Selon Badr Ikken, directeur général de l’Iresen "le projet commencera par la mise en place d’un premier pilote pour tester plusieurs technologies de production d’hydrogène et de ses dérivés à base d’énergies renouvelables en tant que vecteur d’énergie pour la génération, le transport et le stockage de l’énergie mais aussi en tant que matière première. Ceci en adéquation avec les résultats des deux premières études menées l’année dernière par trois instituts de Fraunhofer, l’un des plus grands centres de recherche appliquée au monde.
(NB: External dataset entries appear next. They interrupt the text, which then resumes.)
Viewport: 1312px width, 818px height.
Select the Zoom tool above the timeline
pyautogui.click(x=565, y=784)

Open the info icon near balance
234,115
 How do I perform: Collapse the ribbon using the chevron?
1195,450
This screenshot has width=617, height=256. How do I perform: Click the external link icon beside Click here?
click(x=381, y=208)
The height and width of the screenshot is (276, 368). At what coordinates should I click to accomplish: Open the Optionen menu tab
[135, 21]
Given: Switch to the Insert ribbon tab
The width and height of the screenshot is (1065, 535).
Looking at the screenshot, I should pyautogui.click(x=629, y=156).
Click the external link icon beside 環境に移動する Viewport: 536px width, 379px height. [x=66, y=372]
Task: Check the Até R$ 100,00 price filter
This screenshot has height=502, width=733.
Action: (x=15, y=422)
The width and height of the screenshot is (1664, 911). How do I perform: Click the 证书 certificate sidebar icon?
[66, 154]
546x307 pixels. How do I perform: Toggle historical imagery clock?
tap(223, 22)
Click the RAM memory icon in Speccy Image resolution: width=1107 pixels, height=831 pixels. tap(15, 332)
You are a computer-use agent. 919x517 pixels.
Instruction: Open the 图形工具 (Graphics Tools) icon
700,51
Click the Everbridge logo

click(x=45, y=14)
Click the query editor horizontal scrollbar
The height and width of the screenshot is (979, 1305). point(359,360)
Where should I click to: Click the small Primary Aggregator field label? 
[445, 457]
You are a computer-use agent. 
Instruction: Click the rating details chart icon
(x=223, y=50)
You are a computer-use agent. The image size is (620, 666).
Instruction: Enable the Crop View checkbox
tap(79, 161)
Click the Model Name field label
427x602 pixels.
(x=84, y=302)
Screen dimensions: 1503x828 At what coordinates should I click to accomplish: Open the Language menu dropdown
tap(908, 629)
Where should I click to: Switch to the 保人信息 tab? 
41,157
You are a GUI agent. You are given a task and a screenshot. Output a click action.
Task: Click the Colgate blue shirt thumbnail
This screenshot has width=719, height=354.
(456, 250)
Cette technologie est complémentaire aux énergies renouvelables et permettra de décarboner différents secteurs de notre société, tout en créant une forte opportunité de développement économique et social à travers l’export. L’hydrogène est difficilement transportable donc il faudra développer localement des infrastructures industrielles de transformation".
En effet, ces études qui ont démontré, d’une part, que le Maroc pourrait capter 2 à 4% du marché mondial de l’hydrogène, estimé à plusieurs milliers de TWh; et d’autre part, que ses dérivés que sont l’ammoniac vert et le méthanol pourraient être rentables à court et moyen termes.
L'Allemagne va progressivement arrêter toutes ses centrales à charbon à partir de 2022 jusqu’à 2038 et aura besoin d’importer des combustibles propres notamment des molécules vertes. Sur les moyens et long termes, ce pays devra importer massivement de l’hydrogène et des dérivés verts. L’hydrogène et ses dérivés gazeux et liquides pourront être utilisés pour des applications difficilement alimentées par l’électricité, notamment le transport maritime, aérien, le transport de marchandises et les voitures sur de longs trajets. Il sera également possible de décarboner des industries polluantes telles que l’industrie du ciment, tout en valorisant le CO2 en l’intégrant dans des vecteurs énergétiques, précise un communiqué.
C’est dans le cadre du partenariat énergétique Marocco-Allemand et avec le soutien de la GIZ qu’Iresen et ses partenaires ont décidé d’accélérer le pas afin de renforcer les capacités et se positionner rapidement sur le développement technologique de cette filière. Le but étant de faire du Maroc "un pionnier de la production de molécules vertes et permettre la mise en place d’un nouveau partenariat énergétique à forte valeur ajoutée. Une offensive très porteuse qui est très bien encadrée et diligentée."
En effet, le ministre de l’Energie, des mines et de l’environnement, Aziz Rabbah, a déjà mis en place une Commission nationale de l’hydrogène vert et du Power-to-x, dont les représentants ont participé récemment à des rencontres ministérielles, des conférences et des visites de sites industriels.
Par ailleurs, une 3e étude de préparation de la feuille de route du Maroc dans ce domaine est également en cours pour saisir toutes les créations d’emplois et de richesse que cette technologie pourrait induire.